The inspectors reviewed station procedure FNP-0-AP-62, revision 9.0. The procedure requires any person discovering a defect or deviation indicative of a safety hazard to notify their group supervision. The group supervisor will then contact the Performance Analysis Supervisor (or designee). The inspectors interviewed station personnel and discovered this did not occur until prompted by the NRC inspectors. FNP-0-AP-62 further states that upon notification of a potentially reportable item, the Performance Analysis Supervisor shall determine the following: 1) does a potential defect exist; 2) has the item containing the potential defect been accepted for use by the Farley Nuclear Plant; and 3) does a potential substantial safety hazard exist. If all of the above three questions are answered in the affirmative, a report shall be prepared and presented to the Plant Review Board. FNP-0-AP-62 further states, discovery shall be the date of the Plant Review Board approval of the report mentioned above. The inspectors also discovered an alternate method to determine 10 CFR 21 reportability in FNP-0-AP-62; a request may be made that Corporate Farley Support evaluate the item.

In this case, discovery is the date as defined in Southern Nuclear Company Corporate Procedure. The inspectors did not discover the licensees use of this alternate method until after the March 30, 2010 inquiry by the NRC inspectors. The inspectors determined that as written, individuals were allowed to take the amount of time deemed sufficient, and the reporting clock did not start until the discovery date as defined in FNP-0-AP-62.

The inspectors determined this failed to meet the intent of 10 CFR Part 21.21(a) which states in part defects and failures to comply associated with substantial safety hazards should be identified as soon as practicable, and, in all cases with 60 days of discovery of a deviation.

  • Analysis The inspectors determined the inadequate procedure, which allowed untimely reporting of substantial safety hazards, was a performance deficiency. This finding was more than minor because if the procedure was left uncorrected, a more serious safety concern could occur. Specifically, failure to evaluate deviations and to perform notifications within the specified time frame, 60 days, does not allow for timely evaluation of other components in the industry that could be subject to the deviation. Because this issue affected a potential reporting requirement and the NRCs ability to perform its regulatory function, it was evaluated with the traditional enforcement process.

Consistent with the guidance of the NRC Enforcement Policy, this violation was categorized at Severity Level IV NCV. Consistent with the guidance of MC 0612, the inspectors evaluated the performance deficiency in accordance with the reactor oversight process and performed a Phase 1 SDP analysis using the screening worksheets of Attachment 4 of MC 0609. The inspectors determined the finding to be of very low safety significance because the finding did not result in loss of safety function of a single train for longer than its allowed technical specification outage time and was not risk significant due to seismic, flooding or severe weather concerns. This finding was assigned a cross-cutting aspect in the CAP component of the PI&R area in that problems should be thoroughly evaluated such that the resolutions address causes and extent of conditions, as necessary. This includes properly classifying, prioritizing, and evaluating for operability and reportability conditions adverse to quality. Specifically, the licensee was untimely in evaluating and reporting the substantial safety hazard. P.1(c)

-------------------------

_Task 1:_ Print the part of the inspection excerpt that opens with the words containing "In this case, discovery" and closes with "of a deviation.".
_Task 2:_ According to the inspection excerpt, what three things must the Performance Analysis Supervisor determine after being notified of a potentially reportable item?
_Task 3:_
Do these statements agree with the inspection excerpt? Answer yes or no for each, quoting the words that decide it.
(a) The procedure requires a person who discovers a defect to notify the Plant Review Board directly.
(b) The specified time frame for evaluating deviations and making notifications is 60 days.
(c) The violation was categorized at Severity Level III.

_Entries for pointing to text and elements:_
-------------------------

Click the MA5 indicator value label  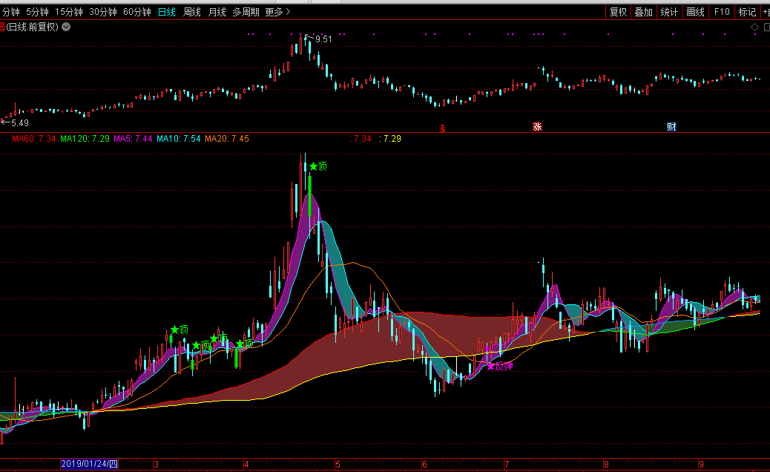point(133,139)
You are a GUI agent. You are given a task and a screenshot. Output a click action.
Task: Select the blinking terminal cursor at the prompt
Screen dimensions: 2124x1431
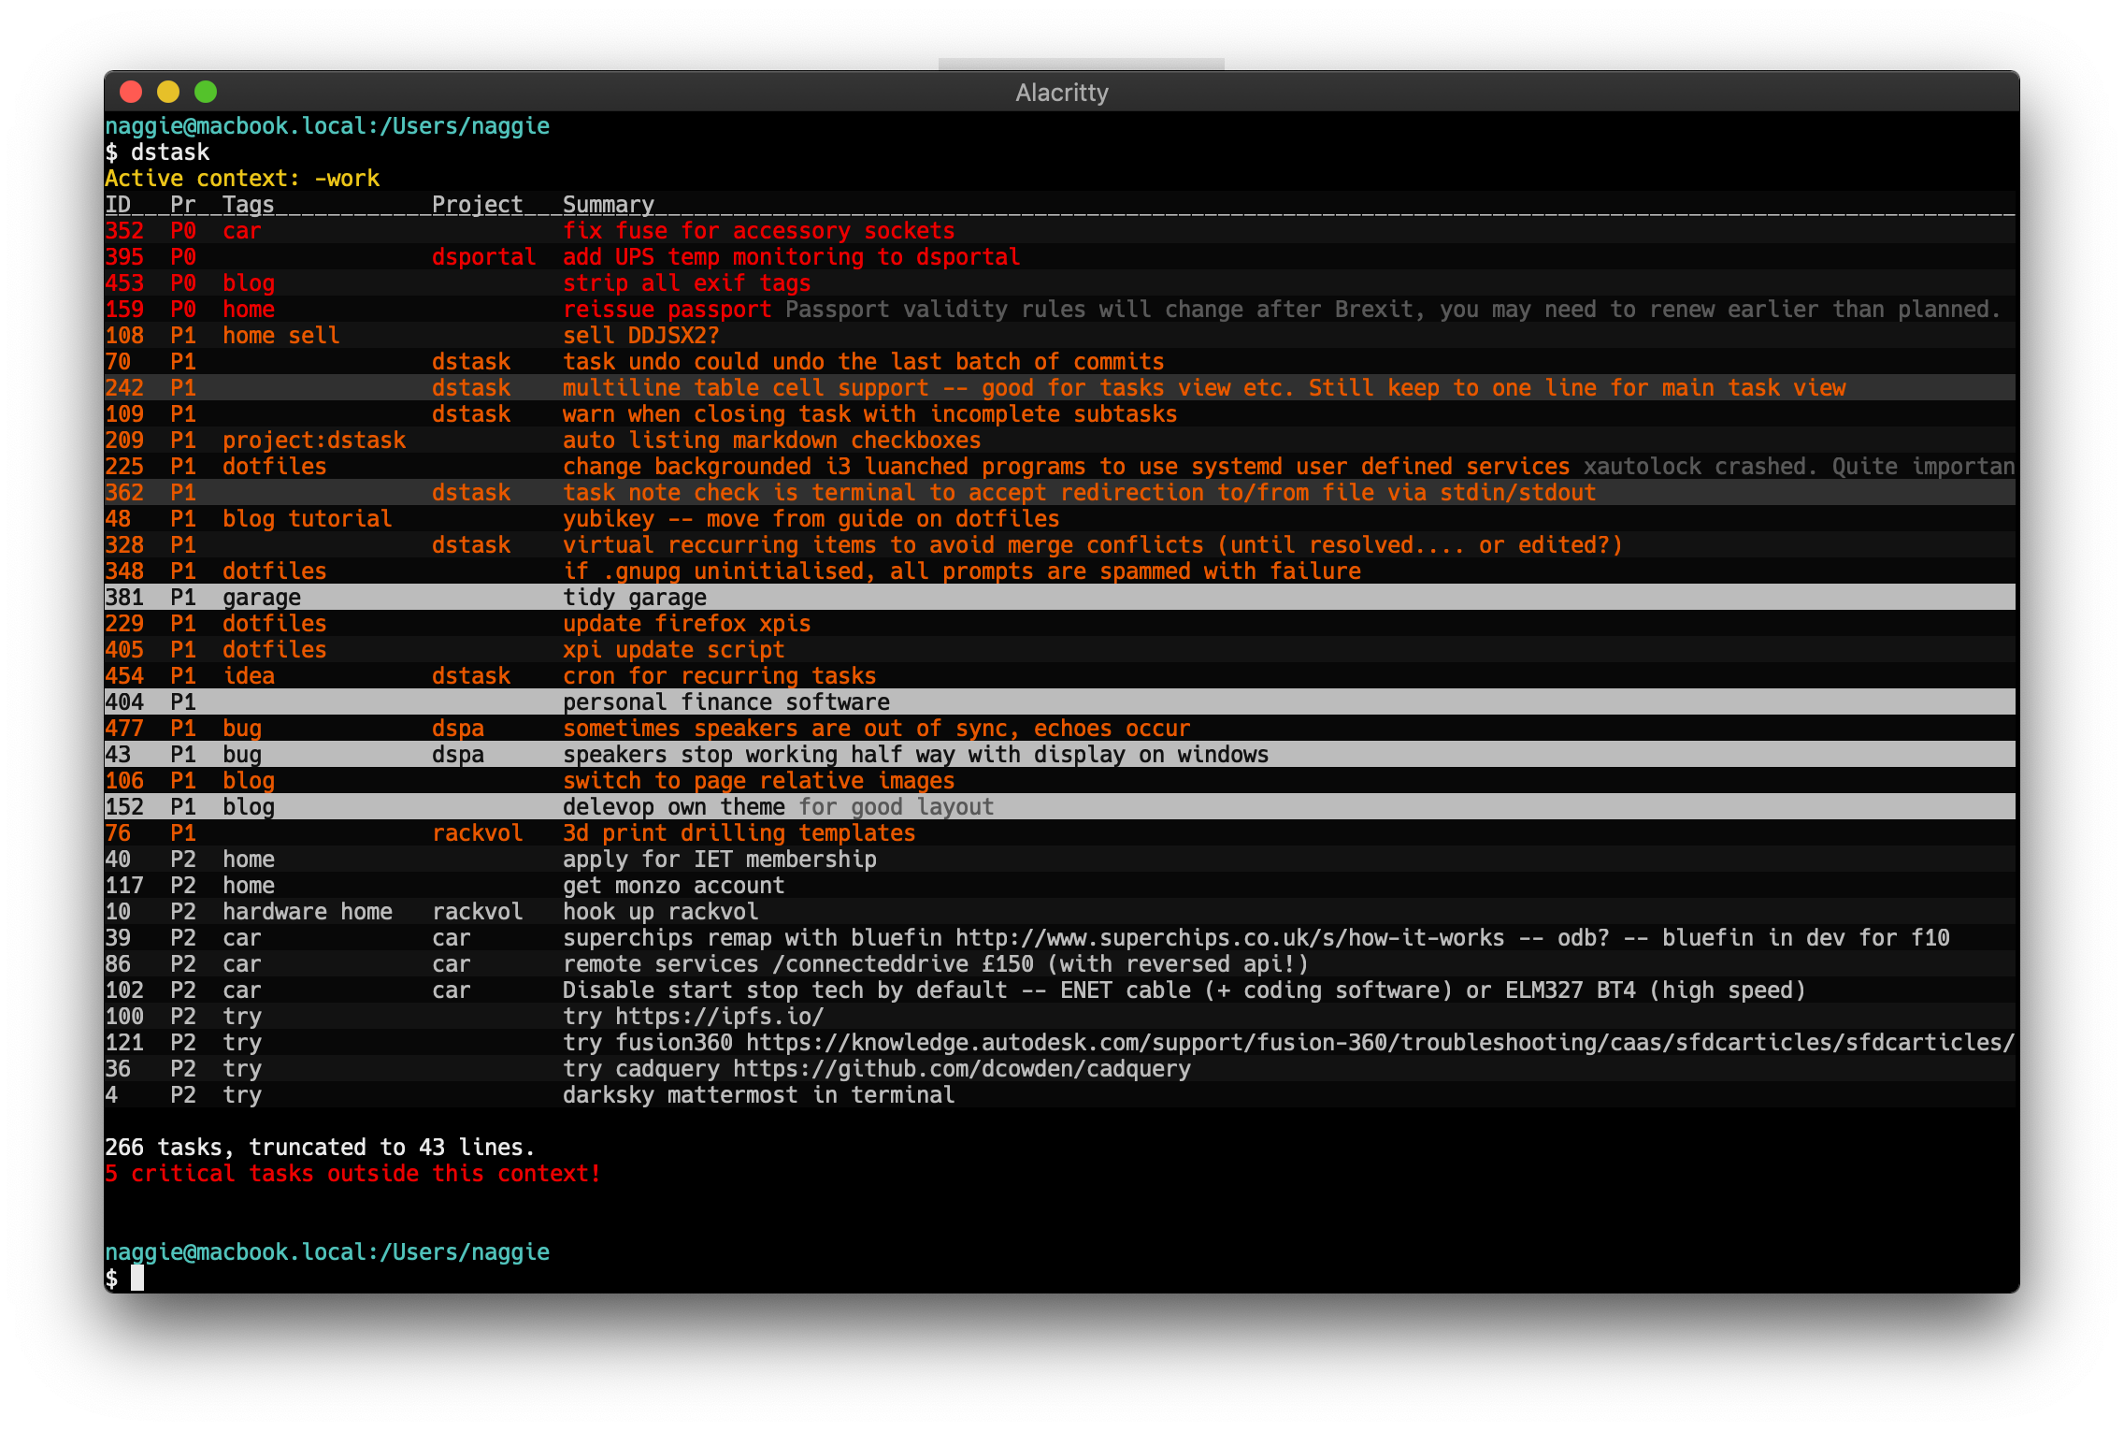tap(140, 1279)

-------------------------

_Right answer 1:_
In this case, discovery is the date as defined in Southern Nuclear Company Corporate Procedure. The inspectors did not discover the licensees use of this alternate method until after the March 30, 2010 inquiry by the NRC inspectors. The inspectors determined that as written, individuals were allowed to take the amount of time deemed sufficient, and the reporting clock did not start until the discovery date as defined in FNP-0-AP-62.

The inspectors determined this failed to meet the intent of 10 CFR Part 21.21(a) which states in part defects and failures to comply associated with substantial safety hazards should be identified as soon as practicable, and, in all cases with 60 days of discovery of a deviation.

_Right answer 2:_
1) Whether a potential defect exists
2) Whether the item containing the potential defect has been accepted for use by the Farley Nuclear Plant
3) Whether a potential substantial safety hazard exists

_Right answer 3:_
(a) No. "The procedure requires any person discovering a defect or deviation indicative of a safety hazard to notify their group supervision."
(b) Yes. "failure to evaluate deviations and to perform notifications within the specified time frame, 60 days"
(c) No. "this violation was categorized at Severity Level IV NCV."